*TO DO*.
Omit each picture as you copy the entries exactly.

━━━━━ TASK DATA ━━━━━

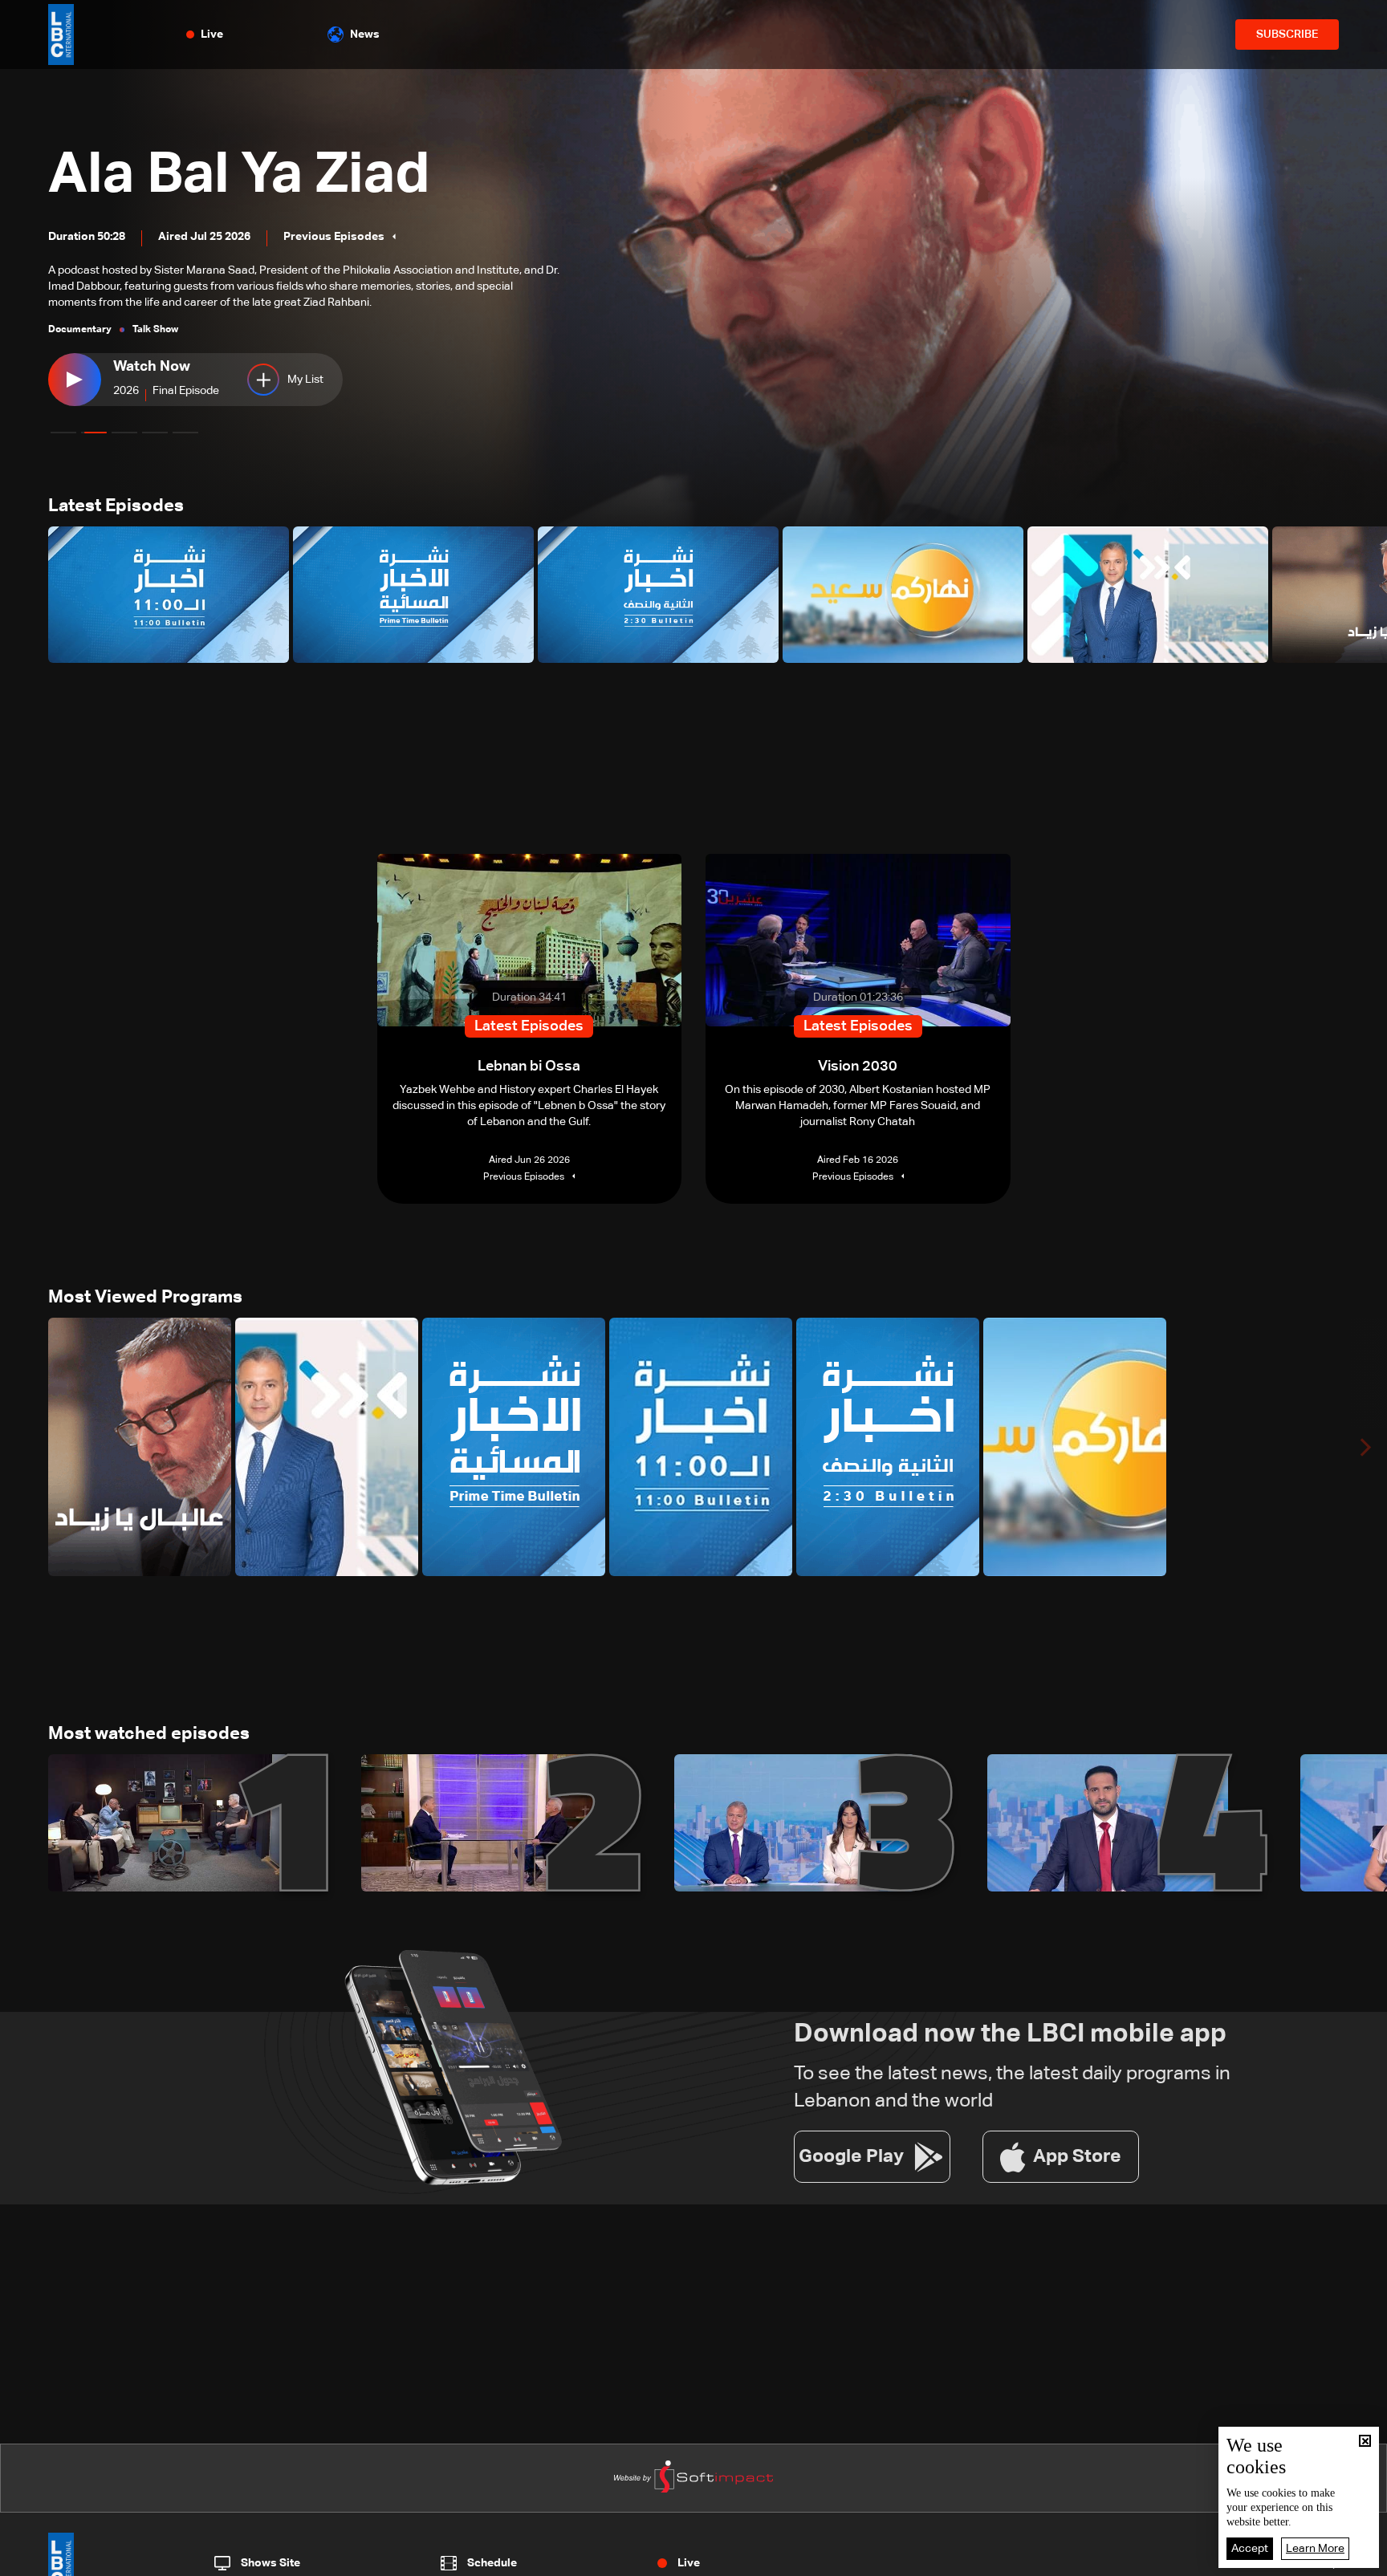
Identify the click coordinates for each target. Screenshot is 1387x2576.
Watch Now (151, 367)
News (365, 34)
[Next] (1367, 594)
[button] (63, 432)
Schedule (492, 2563)
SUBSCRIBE (1287, 34)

━━━━━

*RESULT OF THE EXERCISE*.
Identify the click coordinates for each target. Screenshot is 1387x2576.
Watch Now (151, 367)
News (365, 34)
[Next] (1367, 594)
[button] (63, 432)
Schedule (492, 2563)
SUBSCRIBE (1287, 34)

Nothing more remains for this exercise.